Work to complete:
1. In the steel alloy text, why must the amounts of Ni, Si, and C not be too high?
2. Rewrite the steel alloy text starting with "In accordance with" and going on through "under a strain.", replacing "method" with "process".
3. Answer these questions using the steel alloy text:
(a) In the first embodiment, what range of Ni does the DT-NT steel contain?
(b) What effect does adding Al have on the stacking fault energy?
(c) What property is reduced by excessive C?

In accordance with a second aspect of the present invention, a dynamically transformable nanotwinned austenite steel alloy is provided. Particularly, the steel alloy is prepared by the above method and has a dynamically transformable nanotwinned austenite structure that is able to be transformed from austenite to martensite partially to form a nano-laminated austenite/martensite dual-phase structure when the steel alloy is under a strain.


In one embodiment, the DT-NT steel is composed of 22-26 wt. % of Ni, 0.8-2.5 wt. % of Al, 0.8-2.5 wt. % of Si, 0.2-0.6 wt. % of C and 66.2-68.4 wt. % of Fe. In another embodiment, the steel alloy is composed of 22-25 wt. % of Ni, 0.8-3 wt. % of Si, 0.2-0.6 wt. % of C and 71.4-77 wt. % of Fe.


To realize industrialized production at a low cost, the chemical composition of the DT-NT steel is kept as simple as possible. It has only four or five elements including Ni, Al, Si, C and Fe. In the DT-NT steel, adding Ni, C, and Si effectively stabilize the austenite and decrease the martensite transformation start temperature. However, excessive Ni, Si, and C will make the austenite too stable and suppress the occurrence of deformation nanotwins and strain-induced martensite. The stacking fault energy is adjusted by the addition of Al and C. Specifically, the addition of Al increases the stacking fault energy while C decreases the stacking fault energy. Additionally, the addition of Al enhances oxidation resistance, decreases the grain-coarsening temperature, reduces the density and increases the strength-to-weight ratio. Further, adding Si increases the strength of austenite and enhances the resistance to oxidation and corrosion. However, both excessive Al and Si facilitate the formation of the brittle phase, decreasing the ductility, toughness and processability of the steel. The element C plays an important role in strengthening austenite and martensite. Yet, excessive C decreases the welding property.

Source data:
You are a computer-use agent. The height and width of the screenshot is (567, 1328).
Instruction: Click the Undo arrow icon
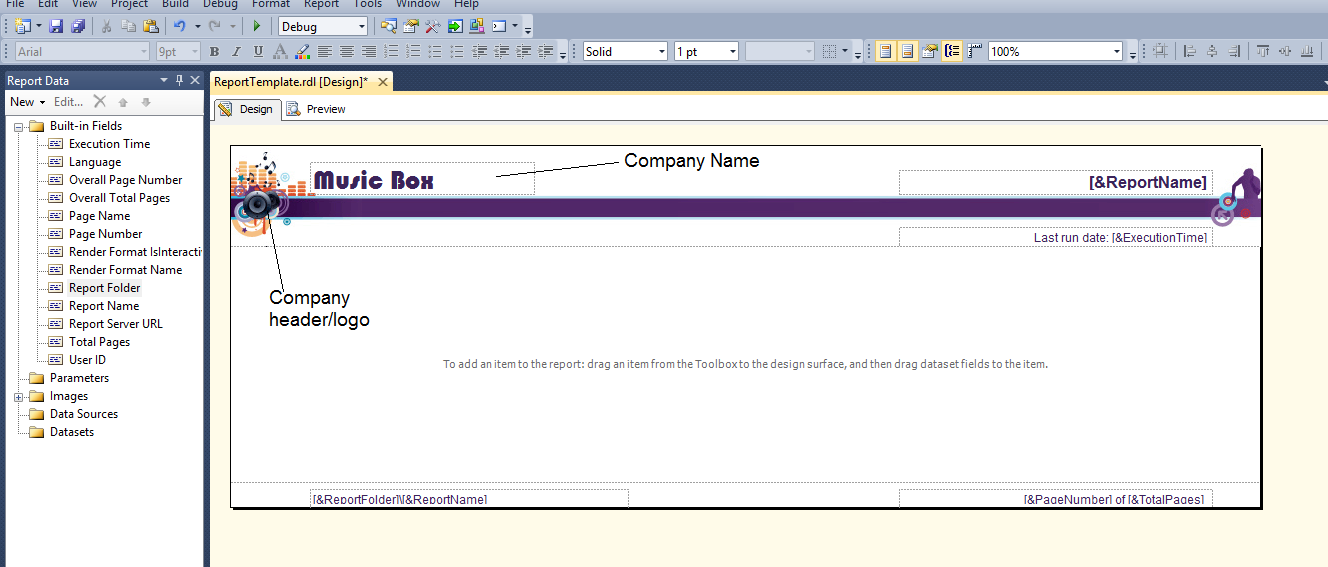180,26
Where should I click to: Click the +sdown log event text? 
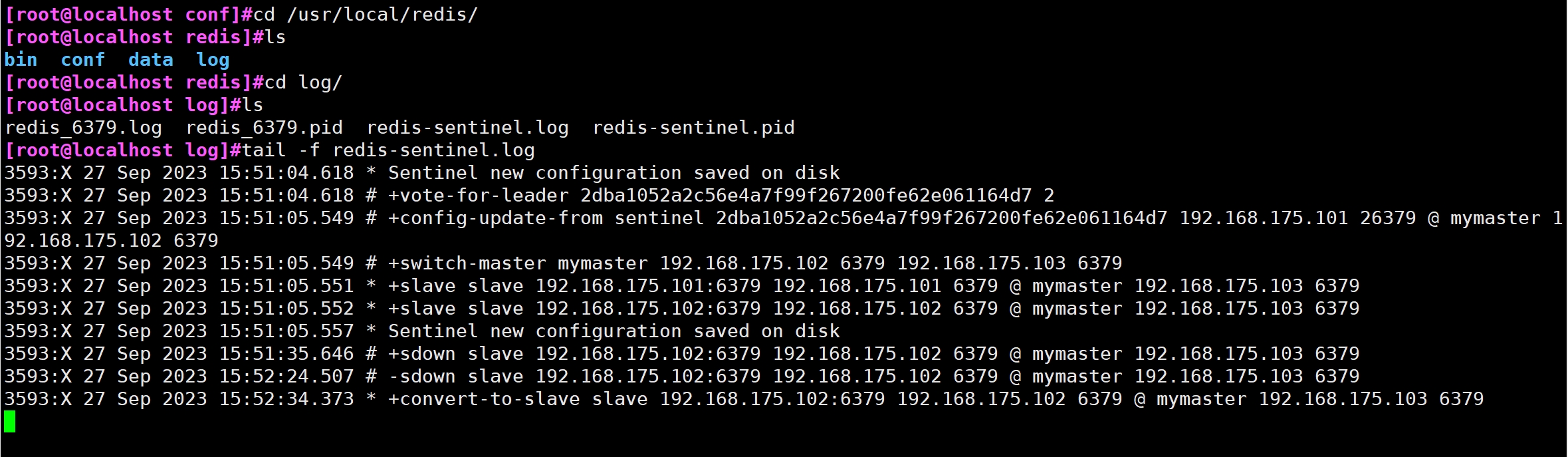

Exercise answers:
1. Too much Ni, Si, and C makes the austenite too stable. That suppresses the formation of deformation nanotwins and strain-induced martensite.

2.
In accordance with a second aspect of the present invention, a dynamically transformable nanotwinned austenite steel alloy is provided. Particularly, the steel alloy is prepared by the above process and has a dynamically transformable nanotwinned austenite structure that is able to be transformed from austenite to martensite partially to form a nano-laminated austenite/martensite dual-phase structure when the steel alloy is under a strain.

3.
(a) 22-26 wt. %
(b) It increases the stacking fault energy.
(c) The welding property.